What to do. Reproduce each line of the following material exactly, omitting the images.

#### Data for analysis

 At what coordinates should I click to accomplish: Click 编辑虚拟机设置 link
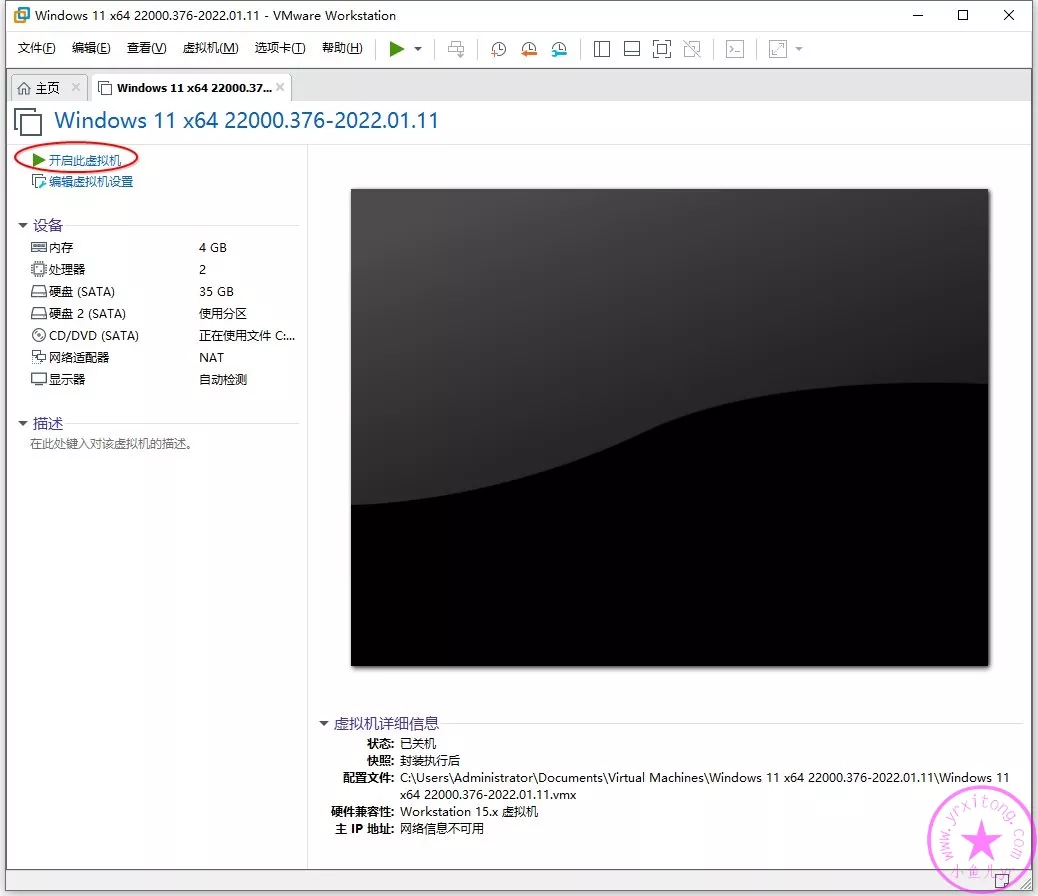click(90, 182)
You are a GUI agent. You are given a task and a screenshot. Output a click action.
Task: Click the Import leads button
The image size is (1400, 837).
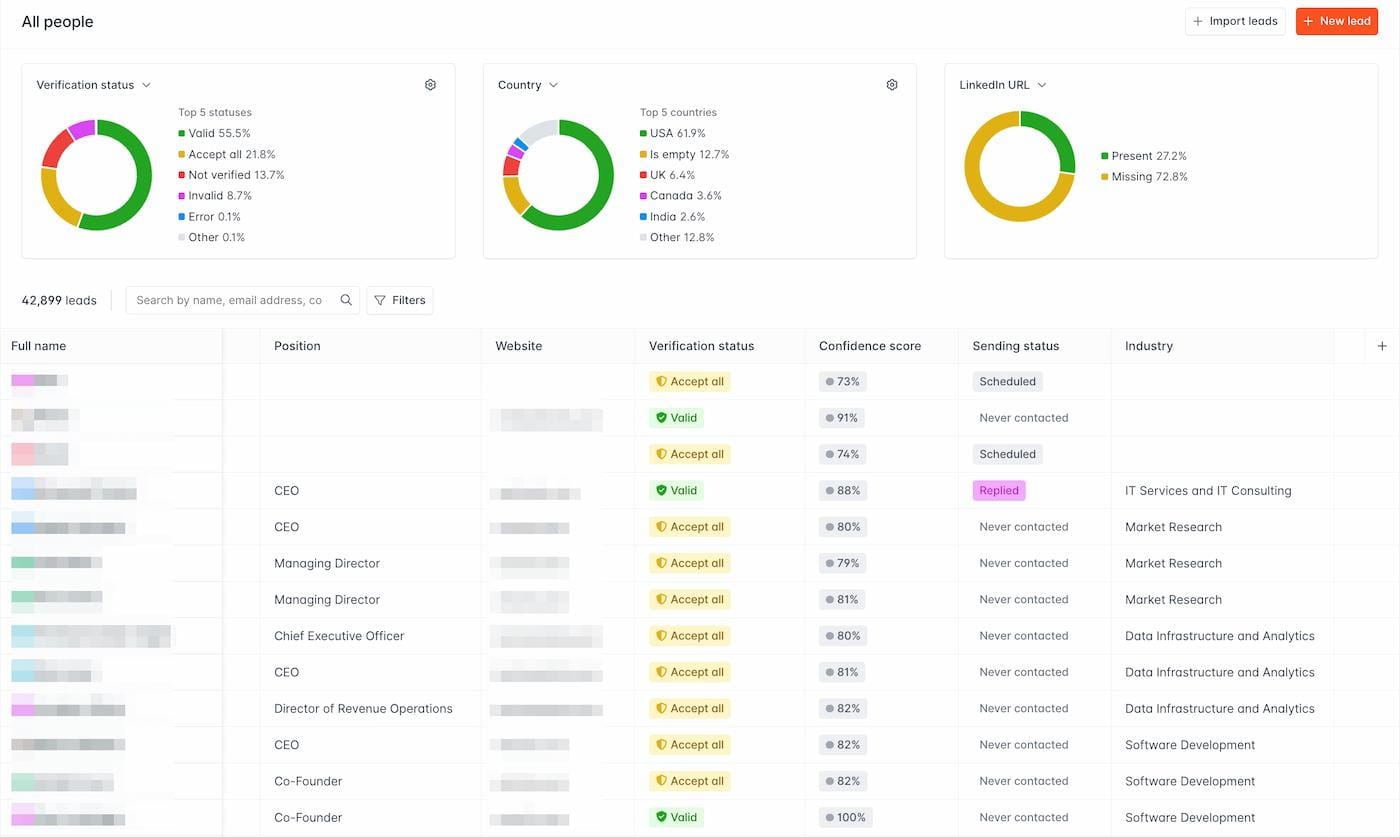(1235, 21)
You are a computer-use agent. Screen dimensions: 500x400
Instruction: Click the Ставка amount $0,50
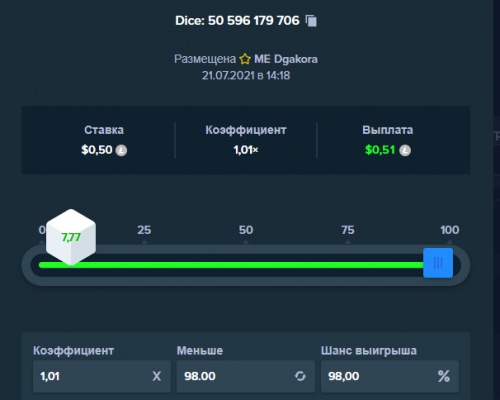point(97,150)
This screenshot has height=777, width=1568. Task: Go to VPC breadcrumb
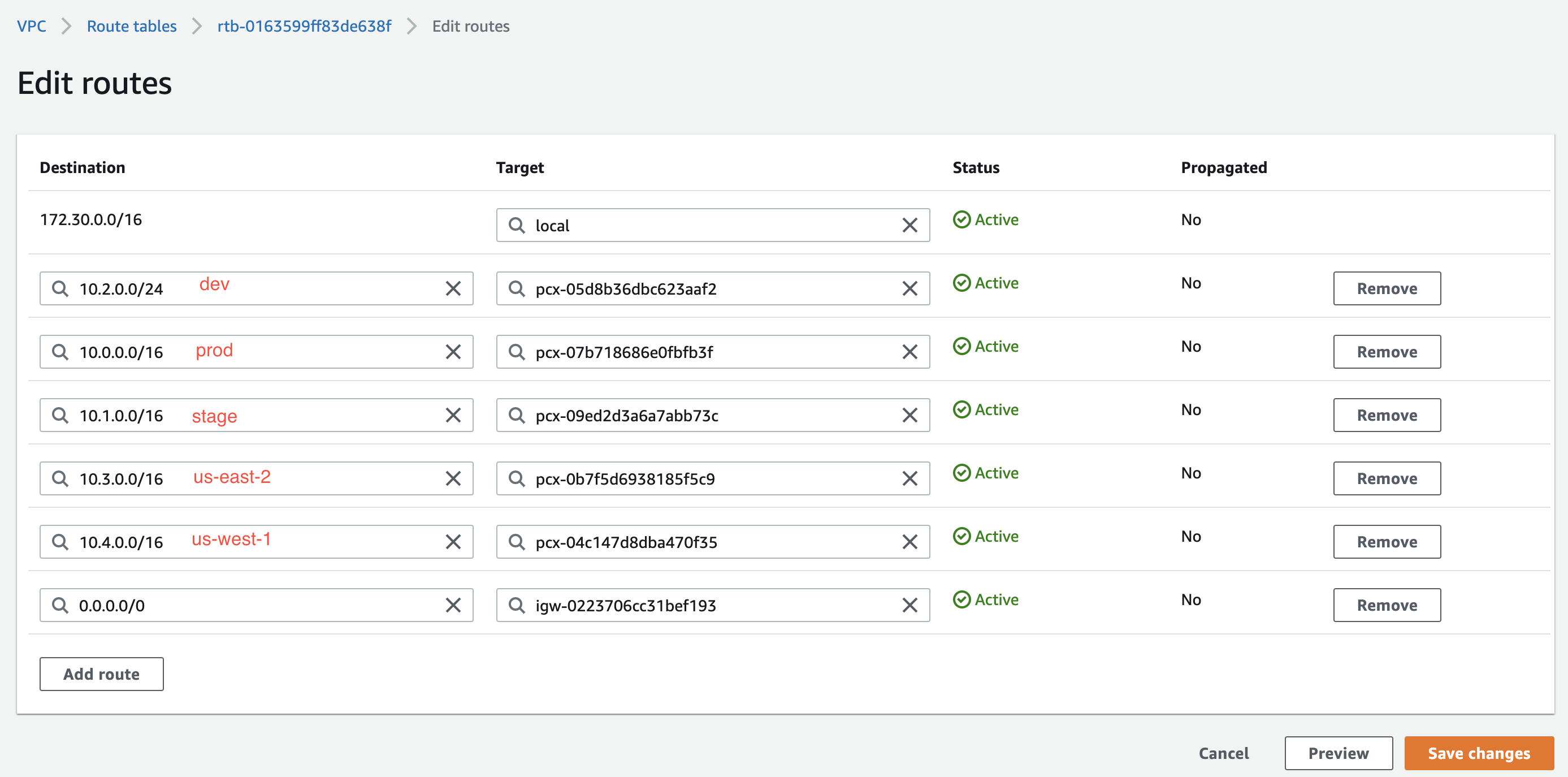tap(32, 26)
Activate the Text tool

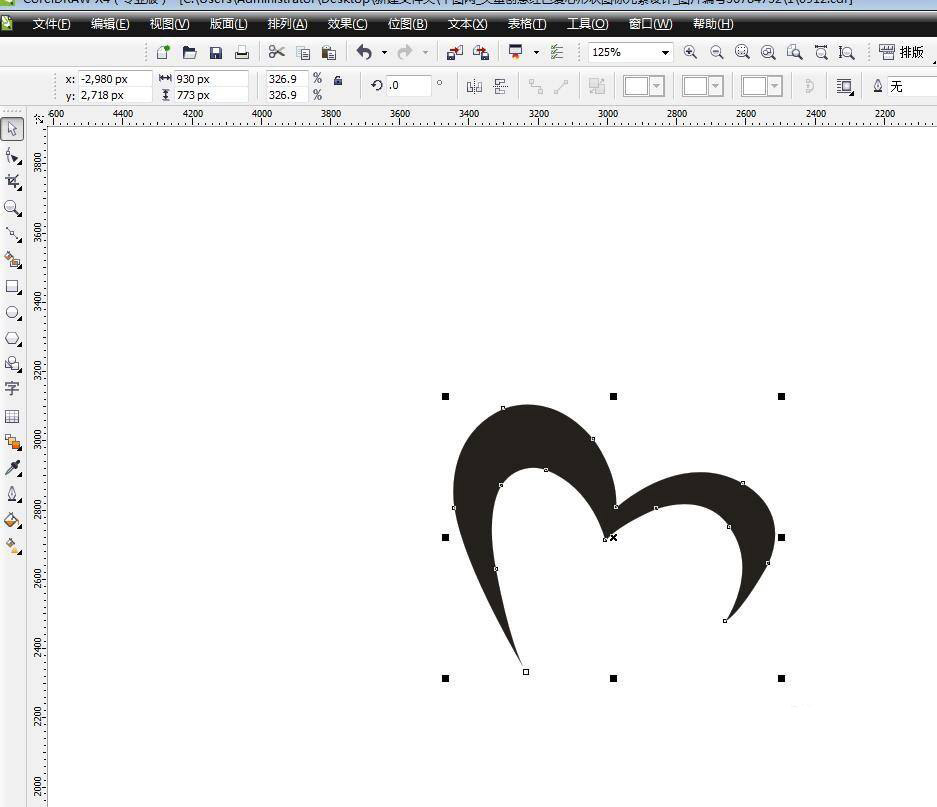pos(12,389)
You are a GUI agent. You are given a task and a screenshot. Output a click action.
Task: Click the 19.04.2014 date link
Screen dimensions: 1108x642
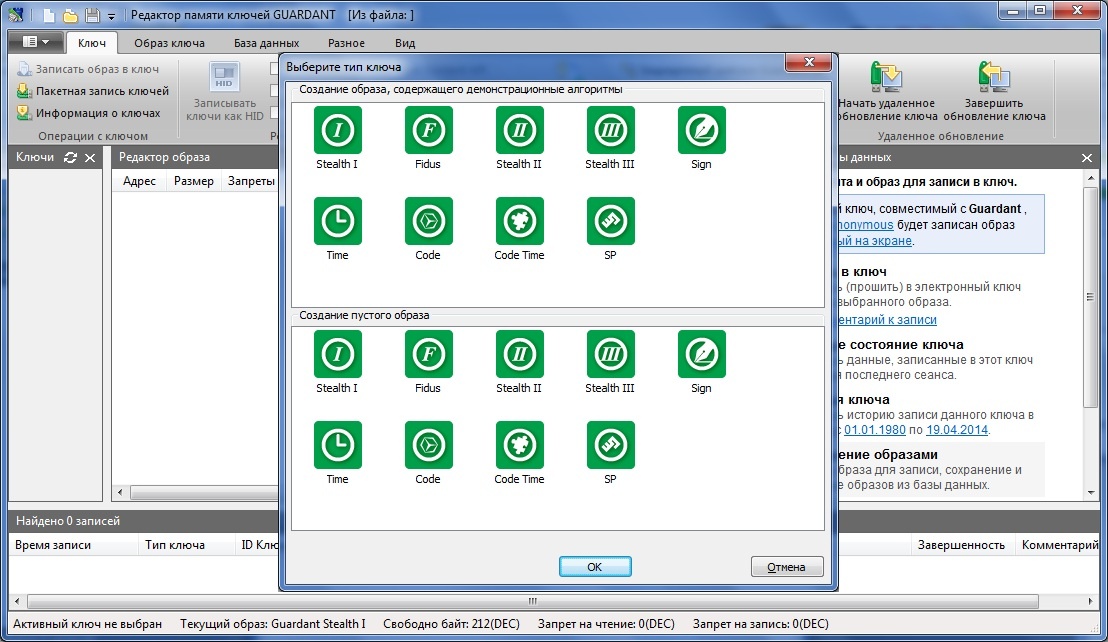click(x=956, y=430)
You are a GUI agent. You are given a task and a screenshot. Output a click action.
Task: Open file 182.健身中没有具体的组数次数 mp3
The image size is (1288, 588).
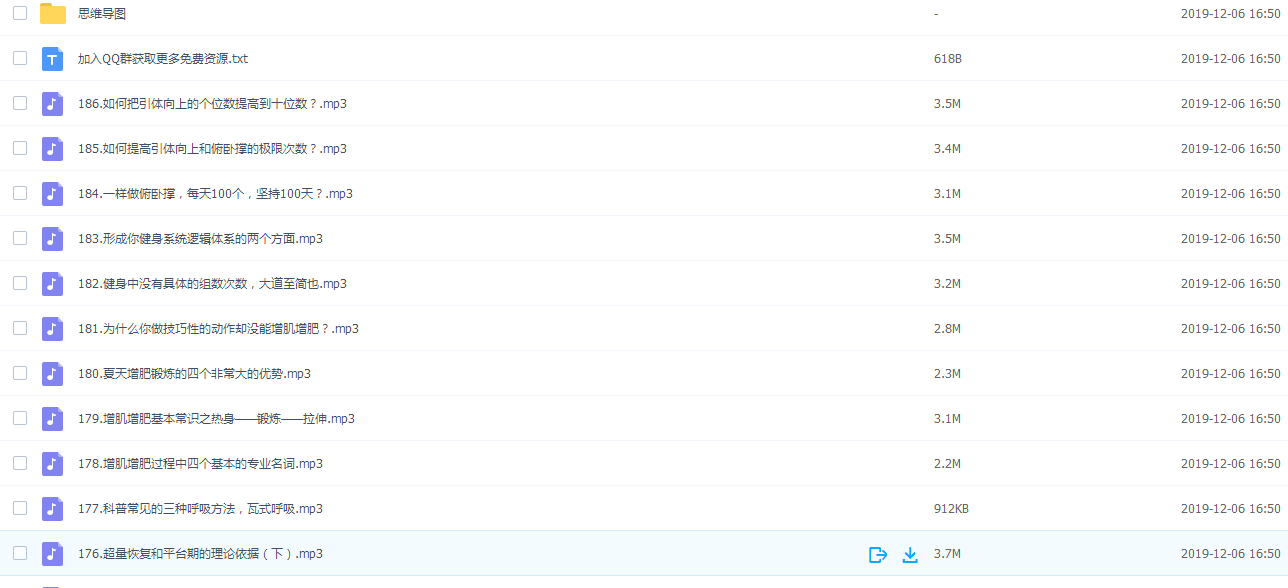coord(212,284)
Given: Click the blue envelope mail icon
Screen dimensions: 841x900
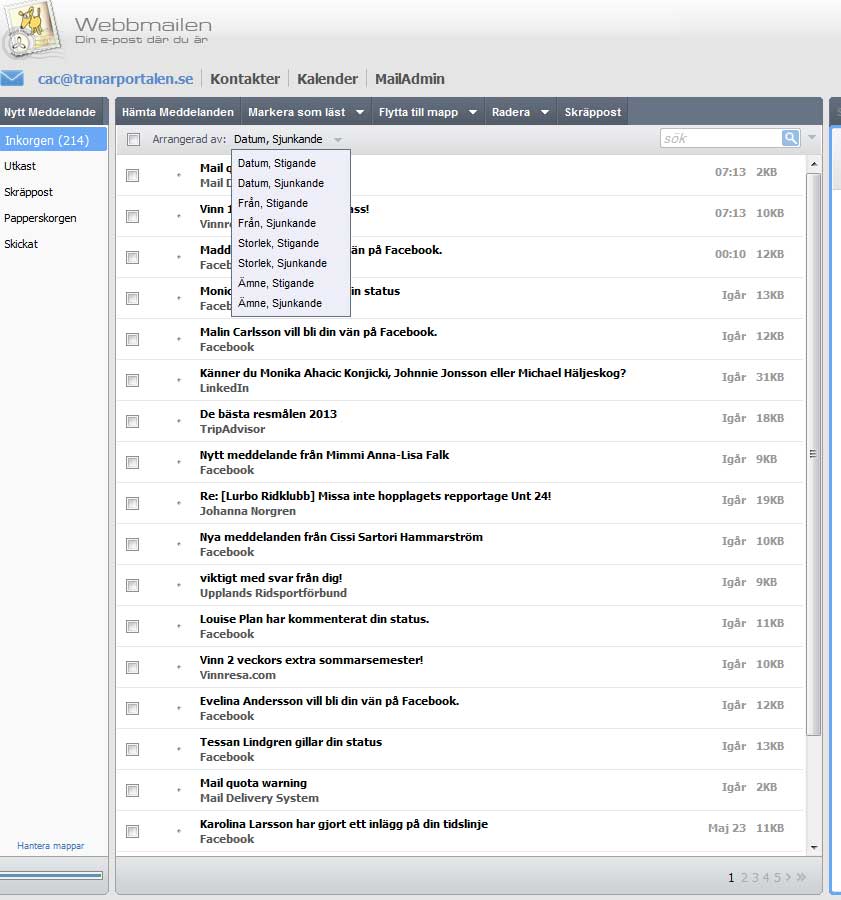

########

Exercise output.
 At what coordinates should I click to accomplish: Click 编辑虚拟机设置 link
click(90, 182)
You are a GUI agent. You are given a task and a screenshot. Output a click action.
Task: Click the Import leads button
The image size is (1400, 837).
(1235, 21)
You are a computer-use agent. Screen dimensions: 500x400
Instruction: Click the Ставка amount $0,50
point(97,150)
This screenshot has height=777, width=1568. Task: Go to VPC breadcrumb
tap(32, 26)
Activate the Text tool

pos(12,389)
You are a GUI agent. You are given a task and a screenshot. Output a click action.
Task: Click the 19.04.2014 date link
Screen dimensions: 1108x642
click(x=956, y=430)
You are a GUI agent. You are given a task and a screenshot. Output a click action.
Task: Open file 182.健身中没有具体的组数次数 mp3
The image size is (1288, 588).
coord(212,284)
Given: Click the blue envelope mail icon
Screen dimensions: 841x900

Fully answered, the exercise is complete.